Il y a ces échanges épistolaires entre les deux amoureux…

Je souhaitais une image qui puisse exprimer le secret. Le spectateur ne connaîtra jamais le contenu de ces lettres. Comme il est dit dans le film par l’un des personnages : “Les secrets sont faits pour restés secrets.”

Le film est ponctué par ailleurs de petites virgules humoristiques. Le plus souvent dans des circonstances particulièrement tendues…
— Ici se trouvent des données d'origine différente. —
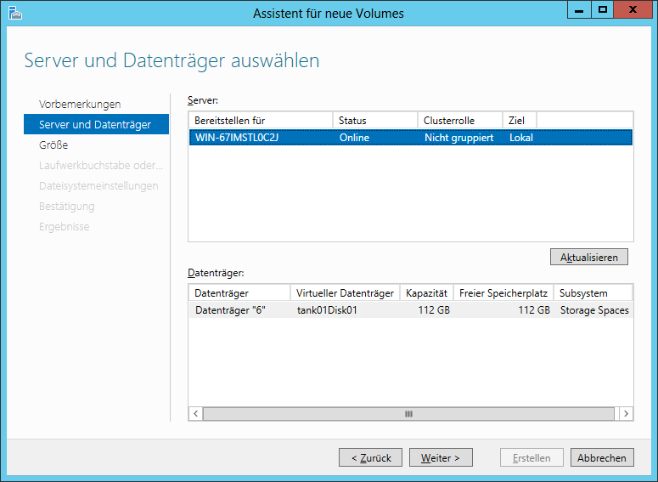The width and height of the screenshot is (658, 482).
Task: Close the new volume wizard window
Action: point(633,10)
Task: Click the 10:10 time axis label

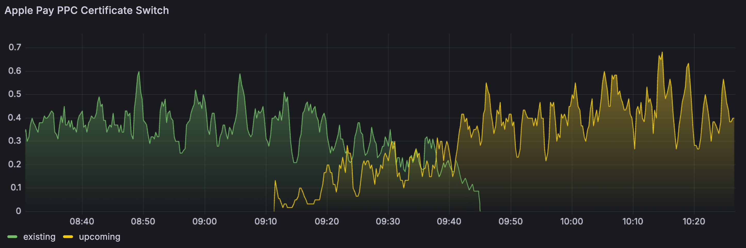Action: [x=632, y=221]
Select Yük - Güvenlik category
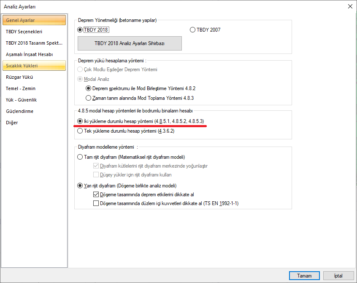The height and width of the screenshot is (283, 357). pyautogui.click(x=21, y=100)
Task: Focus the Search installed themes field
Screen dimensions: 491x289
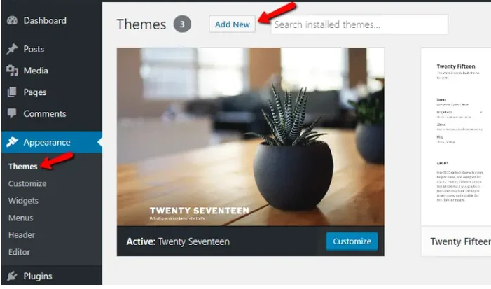Action: [x=359, y=24]

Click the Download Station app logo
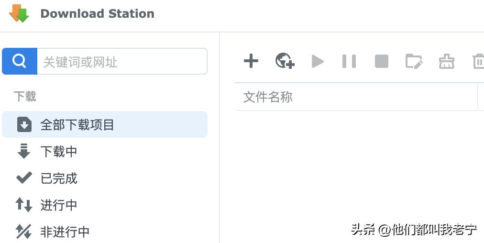click(x=19, y=13)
L’humour est essentiel à quiconque veut survivre dans un contexte tel que celui de la Palestine occupée. Sans lui, tu exploses. L’humour rend les choses plus supportables. Vous savez, ma vie n’a pas vraiment été une partie de plaisir. La souffrance y a occupé une grande place. Mais je m’efforce de continuer à rire, à raconter des blagues. C’est indispensable. Cet humour, c’est ma façon d’aborder le tragique.
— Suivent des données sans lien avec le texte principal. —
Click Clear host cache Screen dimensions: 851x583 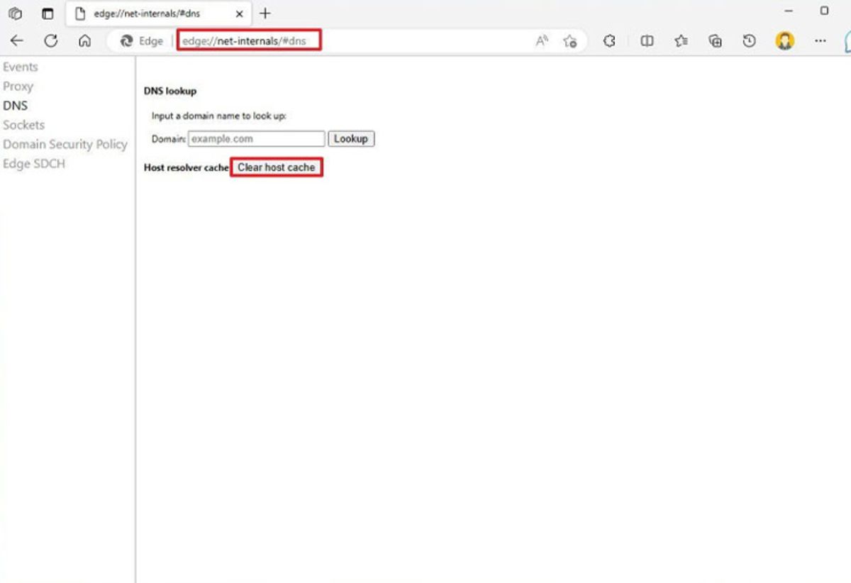277,167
Et il y a ce Mur de Séparation qu’Omar franchit quotidiennement, sans aucune hésitation. Ce Mur qui sépare et divise la communauté palestinienne paraît comme une représentation de l’indécision qui hante l’esprit d’Omar…

Je suis content que vous l’ayez vu comme cela parce que c’est tout à fait ça. Ce Mur de Séparation n’est absolument pas à considérer comme un élément politique. Il symbolise effectivement Omar et ses doutes. D’ailleurs j’ai tenu à ce que l’on ne puisse pas clairement identifier les deux zones, de part et d’autre du Mur. Un Mur qui a été élevé non pas pour séparer deux Etats mais les Palestiniens entre eux. Aussi Omar se sent-il chez lui des deux côtés. Encore une fois, il ne veut pas avoir à choisir. Et dès lors qu’il y sera contraint, il ne pourra plus y grimper. Ce sera au-dessus de ses forces.

 
Omar de Hany Abu-Assad, avec Essam Abu Aabed, Foad Abed-Eihadi, Adel Abu-Lasheen. Palestine, 2013. Présenté en sélection Un Certain Regard au 66e Festival de Cannes.